→ EXERCISE
Copy each of the entries below word for word, keeping every line as it appears.

→ EXERCISE MATERIAL
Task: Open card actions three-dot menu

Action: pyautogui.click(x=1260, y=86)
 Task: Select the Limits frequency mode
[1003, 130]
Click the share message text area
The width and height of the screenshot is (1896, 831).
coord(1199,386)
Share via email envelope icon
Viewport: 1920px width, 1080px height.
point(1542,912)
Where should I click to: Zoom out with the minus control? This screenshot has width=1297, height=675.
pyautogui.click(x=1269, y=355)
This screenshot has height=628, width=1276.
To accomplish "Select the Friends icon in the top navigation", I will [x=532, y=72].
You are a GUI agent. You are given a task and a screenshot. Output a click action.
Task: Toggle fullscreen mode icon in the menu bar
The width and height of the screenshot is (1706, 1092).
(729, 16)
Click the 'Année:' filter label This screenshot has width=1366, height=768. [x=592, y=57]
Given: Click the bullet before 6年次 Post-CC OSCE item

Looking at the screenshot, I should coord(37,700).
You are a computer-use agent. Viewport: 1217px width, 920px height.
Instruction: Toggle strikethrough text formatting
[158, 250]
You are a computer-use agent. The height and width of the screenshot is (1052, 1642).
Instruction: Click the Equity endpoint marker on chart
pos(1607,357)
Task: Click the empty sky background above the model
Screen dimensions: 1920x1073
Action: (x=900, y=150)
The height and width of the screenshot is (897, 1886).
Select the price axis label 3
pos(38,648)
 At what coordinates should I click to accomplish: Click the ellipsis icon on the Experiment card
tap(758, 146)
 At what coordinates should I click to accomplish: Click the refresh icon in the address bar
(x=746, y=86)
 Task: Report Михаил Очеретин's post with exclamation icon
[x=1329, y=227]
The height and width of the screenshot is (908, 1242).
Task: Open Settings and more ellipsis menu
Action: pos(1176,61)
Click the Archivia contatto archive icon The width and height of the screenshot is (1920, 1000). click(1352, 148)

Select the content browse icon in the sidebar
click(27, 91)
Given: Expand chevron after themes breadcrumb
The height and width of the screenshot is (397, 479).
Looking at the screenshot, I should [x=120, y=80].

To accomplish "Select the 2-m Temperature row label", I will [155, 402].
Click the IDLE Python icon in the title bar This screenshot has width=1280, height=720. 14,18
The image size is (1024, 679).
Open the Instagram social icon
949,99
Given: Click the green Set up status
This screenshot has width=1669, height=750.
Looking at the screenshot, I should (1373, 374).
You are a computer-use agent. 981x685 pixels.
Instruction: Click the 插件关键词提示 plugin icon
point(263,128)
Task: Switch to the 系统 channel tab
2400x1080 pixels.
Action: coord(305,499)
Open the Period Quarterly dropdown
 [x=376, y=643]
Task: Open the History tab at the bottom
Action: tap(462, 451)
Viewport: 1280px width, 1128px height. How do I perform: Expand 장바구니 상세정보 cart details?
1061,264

→ EXPECTED ANSWER
Task: Open card actions three-dot menu

Action: pyautogui.click(x=1260, y=86)
 Task: Select the Limits frequency mode
[1003, 130]
Click the share message text area
The width and height of the screenshot is (1896, 831).
coord(1199,386)
Share via email envelope icon
Viewport: 1920px width, 1080px height.
point(1542,912)
Where should I click to: Zoom out with the minus control? This screenshot has width=1297, height=675.
pyautogui.click(x=1269, y=355)
This screenshot has height=628, width=1276.
To accomplish "Select the Friends icon in the top navigation", I will [x=532, y=72].
You are a GUI agent. You are given a task and a screenshot. Output a click action.
Task: Toggle fullscreen mode icon in the menu bar
The width and height of the screenshot is (1706, 1092).
(729, 16)
Click the 'Année:' filter label This screenshot has width=1366, height=768. [x=592, y=57]
Given: Click the bullet before 6年次 Post-CC OSCE item

Looking at the screenshot, I should coord(37,700).
You are a computer-use agent. Viewport: 1217px width, 920px height.
Instruction: Toggle strikethrough text formatting
[158, 250]
You are a computer-use agent. The height and width of the screenshot is (1052, 1642).
Instruction: Click the Equity endpoint marker on chart
pos(1607,357)
Task: Click the empty sky background above the model
Screen dimensions: 1920x1073
Action: (x=900, y=150)
The height and width of the screenshot is (897, 1886).
Select the price axis label 3
pos(38,648)
 At what coordinates should I click to accomplish: Click the ellipsis icon on the Experiment card
tap(758, 146)
 At what coordinates should I click to accomplish: Click the refresh icon in the address bar
(x=746, y=86)
 Task: Report Михаил Очеретин's post with exclamation icon
[x=1329, y=227]
The height and width of the screenshot is (908, 1242).
Task: Open Settings and more ellipsis menu
Action: pos(1176,61)
Click the Archivia contatto archive icon The width and height of the screenshot is (1920, 1000). click(1352, 148)

Select the content browse icon in the sidebar
click(27, 91)
Given: Expand chevron after themes breadcrumb
The height and width of the screenshot is (397, 479).
Looking at the screenshot, I should [x=120, y=80].

To accomplish "Select the 2-m Temperature row label", I will [155, 402].
Click the IDLE Python icon in the title bar This screenshot has width=1280, height=720. 14,18
The image size is (1024, 679).
Open the Instagram social icon
949,99
Given: Click the green Set up status
This screenshot has width=1669, height=750.
Looking at the screenshot, I should (1373, 374).
You are a computer-use agent. 981x685 pixels.
Instruction: Click the 插件关键词提示 plugin icon
point(263,128)
Task: Switch to the 系统 channel tab
2400x1080 pixels.
Action: coord(305,499)
Open the Period Quarterly dropdown
 [x=376, y=643]
Task: Open the History tab at the bottom
Action: tap(462, 451)
Viewport: 1280px width, 1128px height. How do I perform: Expand 장바구니 상세정보 cart details?
1061,264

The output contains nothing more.